- **Work item**
Exact reproduction required: the lines below from the line with "Identify the click" to the line with "Accepteer alleen essentiële cookies", both ends included, and no others.

- **Records supplied**
Content starts
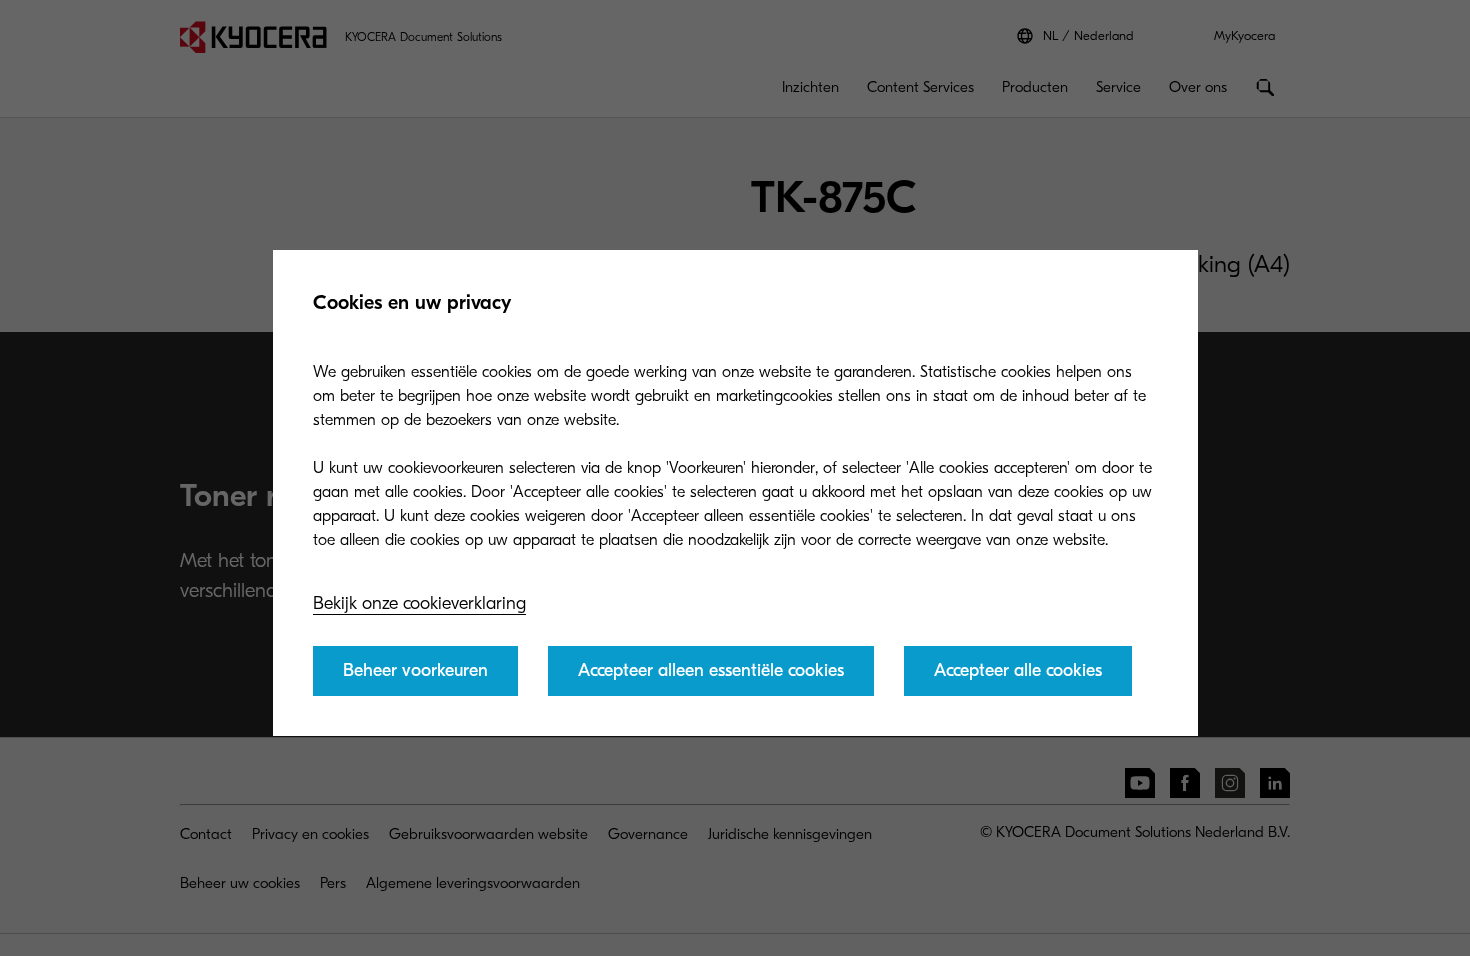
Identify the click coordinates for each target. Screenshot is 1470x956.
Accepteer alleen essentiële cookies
Content ends
Content starts
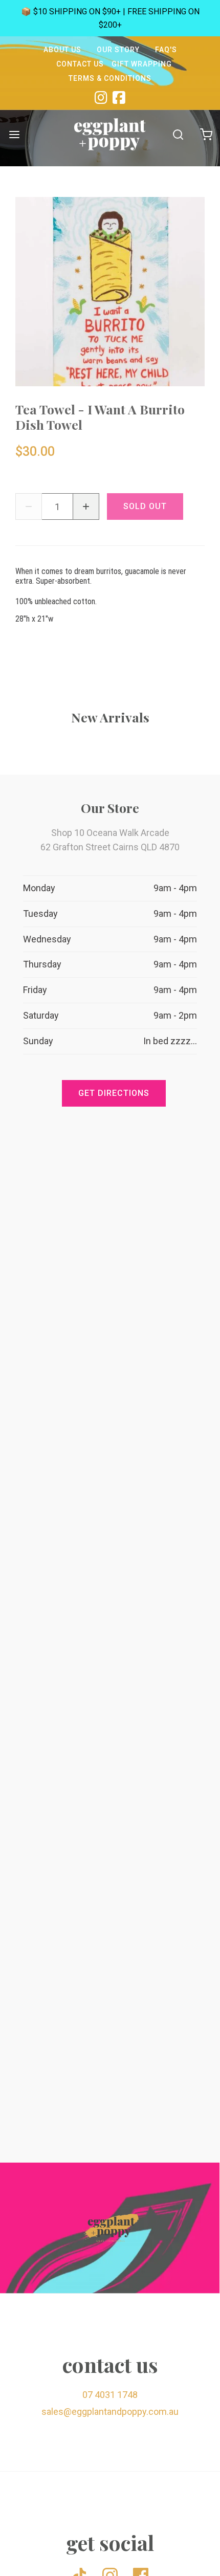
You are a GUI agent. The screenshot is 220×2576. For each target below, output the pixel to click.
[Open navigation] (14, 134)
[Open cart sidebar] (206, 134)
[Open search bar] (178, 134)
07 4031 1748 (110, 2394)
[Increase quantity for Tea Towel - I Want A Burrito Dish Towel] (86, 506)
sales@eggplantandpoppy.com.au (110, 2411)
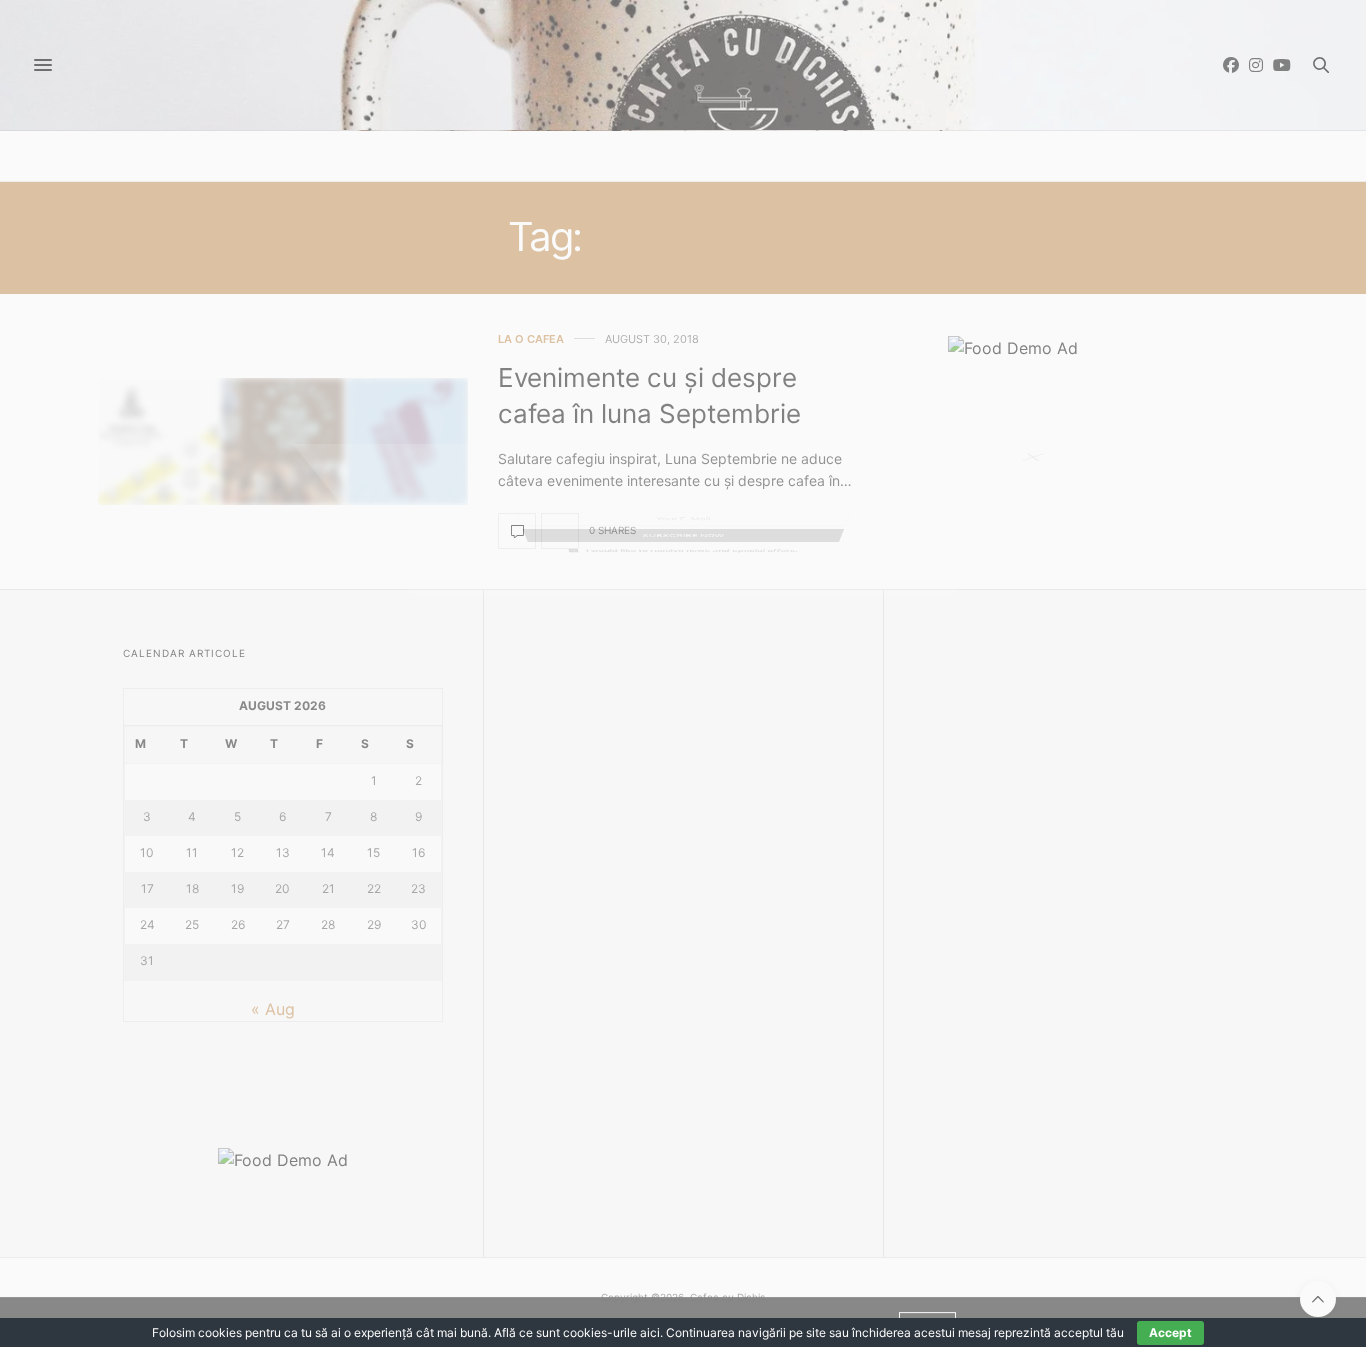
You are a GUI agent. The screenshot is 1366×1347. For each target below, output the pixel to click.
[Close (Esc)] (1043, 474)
Content ends
- **Answer section**
Identify the click coordinates for each target. Screenshot is 1470x956.
Accepteer alleen essentiële cookies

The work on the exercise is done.